• _PROBLEM TO SOLVE_
Search the records for the word "with" and copy each line in which it appears.

• _GIVEN RECORDS_
Start of Block

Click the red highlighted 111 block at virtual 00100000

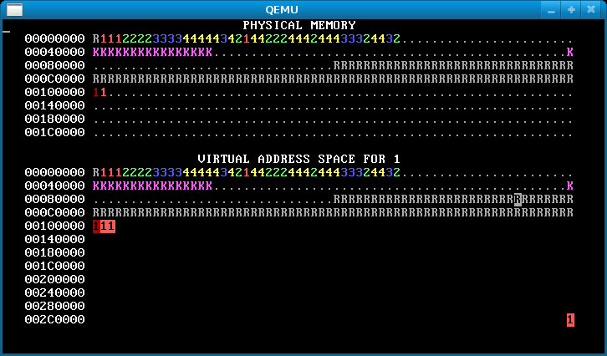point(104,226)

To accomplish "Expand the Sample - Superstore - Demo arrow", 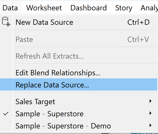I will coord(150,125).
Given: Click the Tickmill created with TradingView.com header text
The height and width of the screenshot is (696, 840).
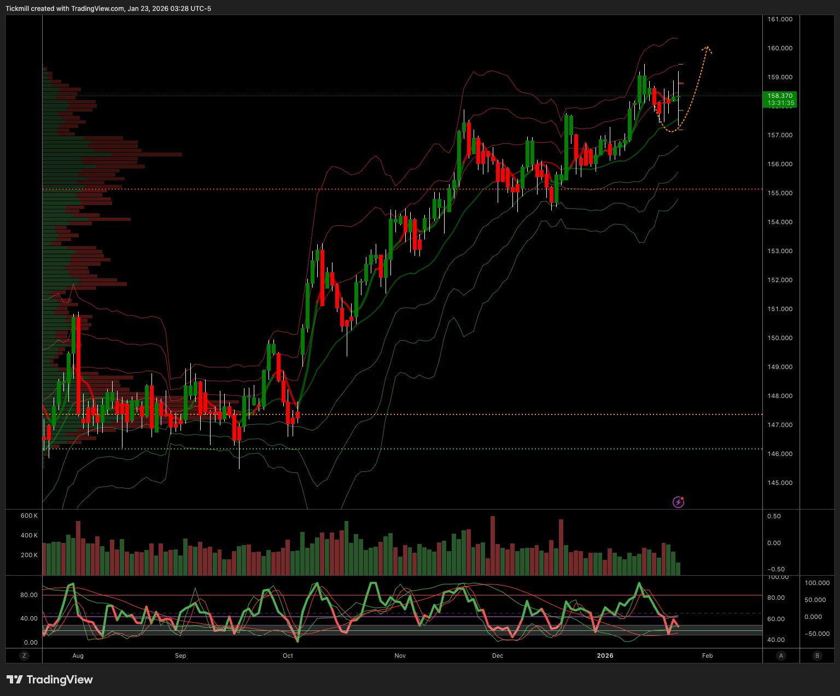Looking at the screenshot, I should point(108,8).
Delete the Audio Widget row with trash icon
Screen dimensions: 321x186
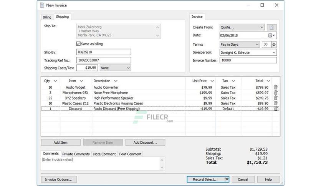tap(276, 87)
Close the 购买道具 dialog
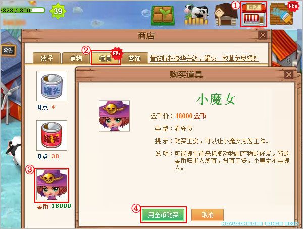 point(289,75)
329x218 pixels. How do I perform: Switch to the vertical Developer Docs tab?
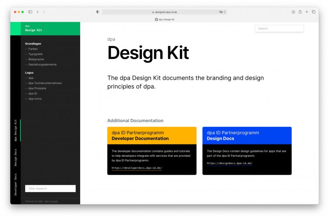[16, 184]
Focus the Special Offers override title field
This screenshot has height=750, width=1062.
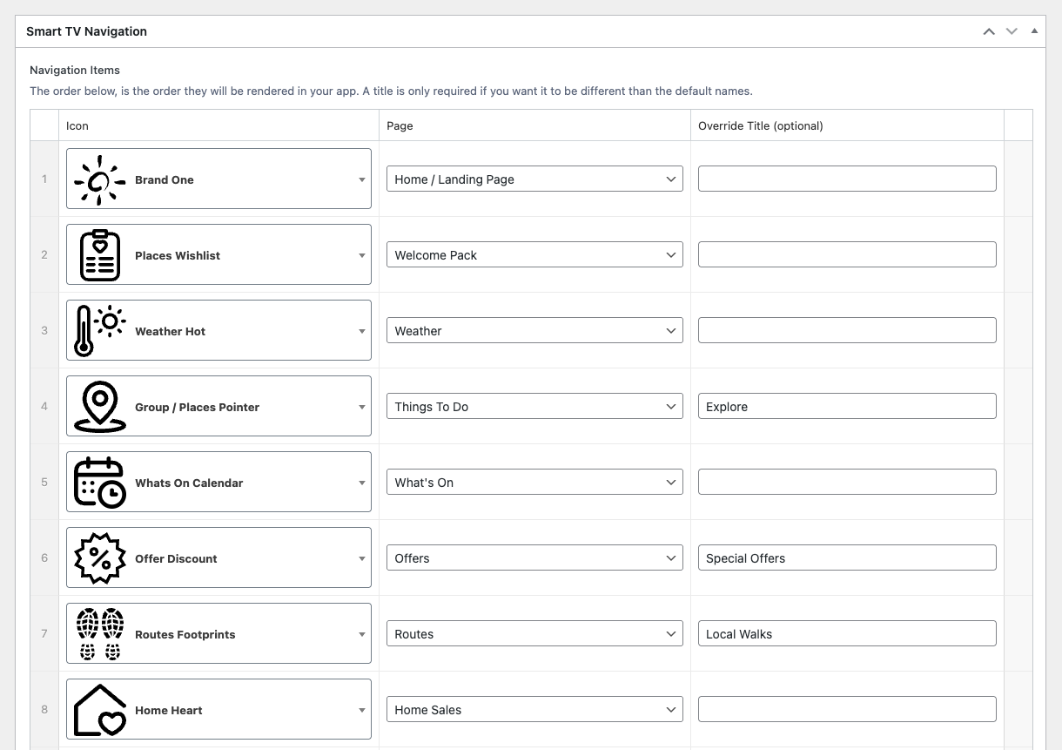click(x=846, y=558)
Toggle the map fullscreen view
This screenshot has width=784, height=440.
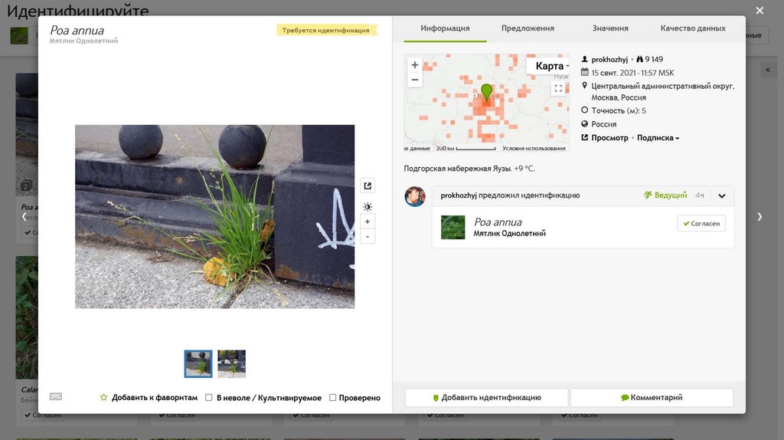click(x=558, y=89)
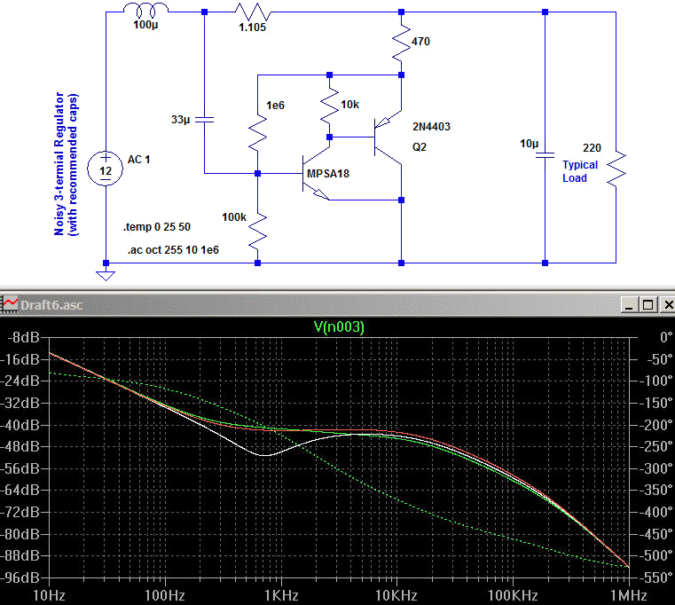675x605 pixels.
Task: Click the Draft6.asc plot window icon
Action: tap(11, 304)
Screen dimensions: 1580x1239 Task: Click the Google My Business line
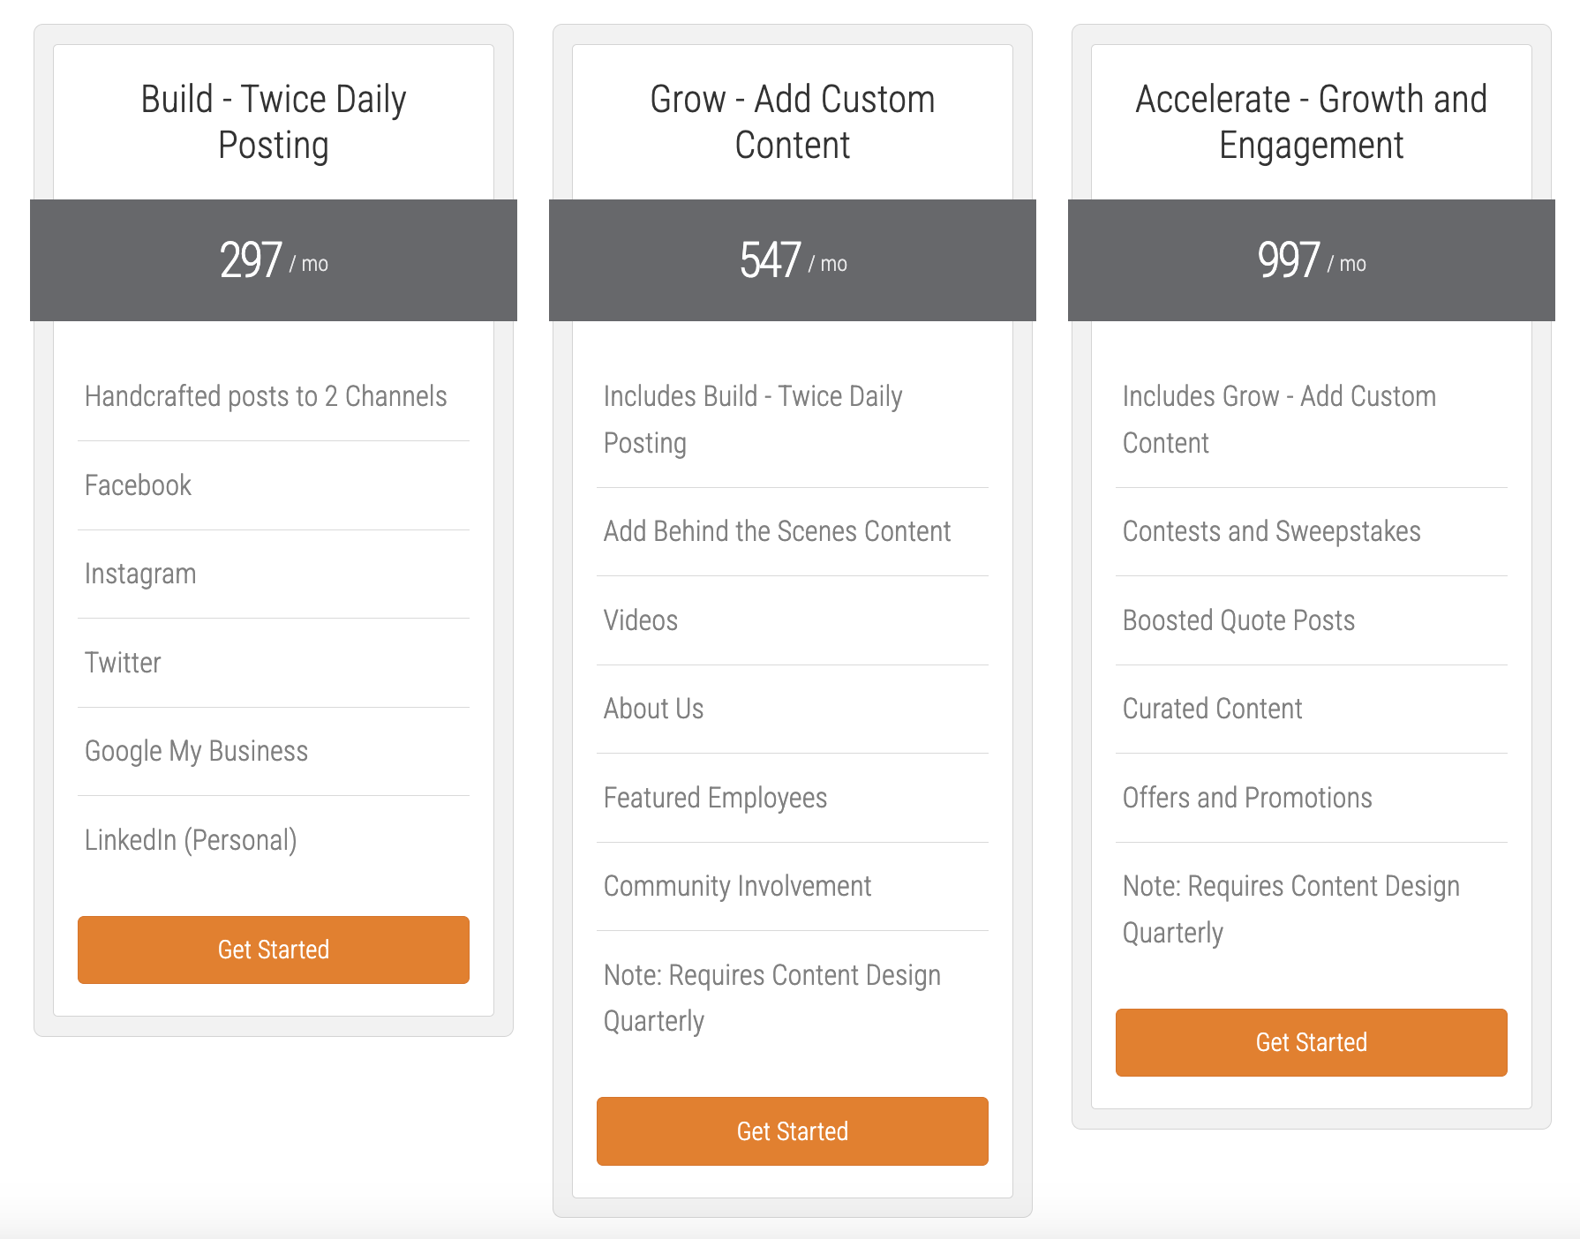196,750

End of Block
Start of Block

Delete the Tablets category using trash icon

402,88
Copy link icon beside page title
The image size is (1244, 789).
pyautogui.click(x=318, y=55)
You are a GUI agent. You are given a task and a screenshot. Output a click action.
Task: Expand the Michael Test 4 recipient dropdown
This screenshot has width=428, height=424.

End of Block
Start of Block

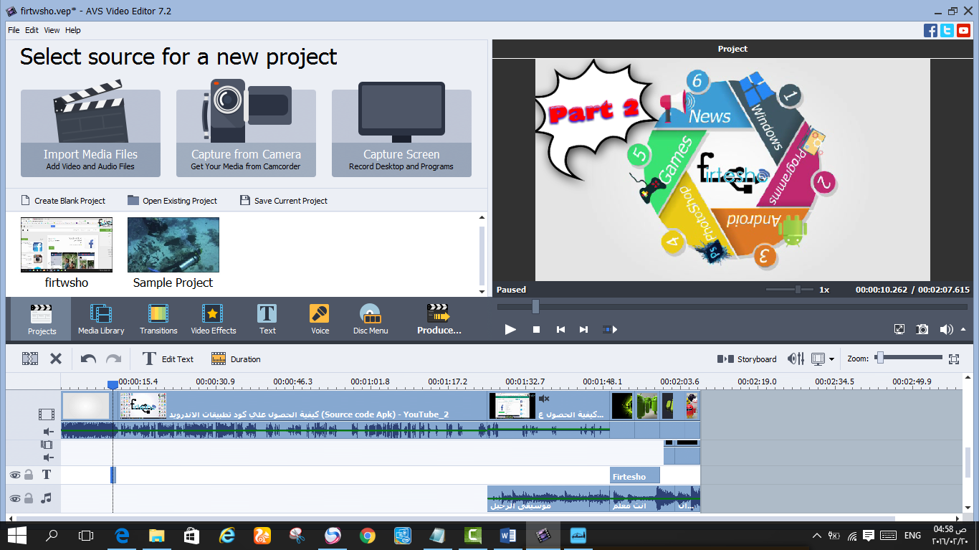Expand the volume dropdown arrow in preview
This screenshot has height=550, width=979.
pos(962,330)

End of Block

• _EXERCISE ANSWER_
Given: Click the Tickmill created with TradingView.com header text
Delete the Audio Widget row with trash icon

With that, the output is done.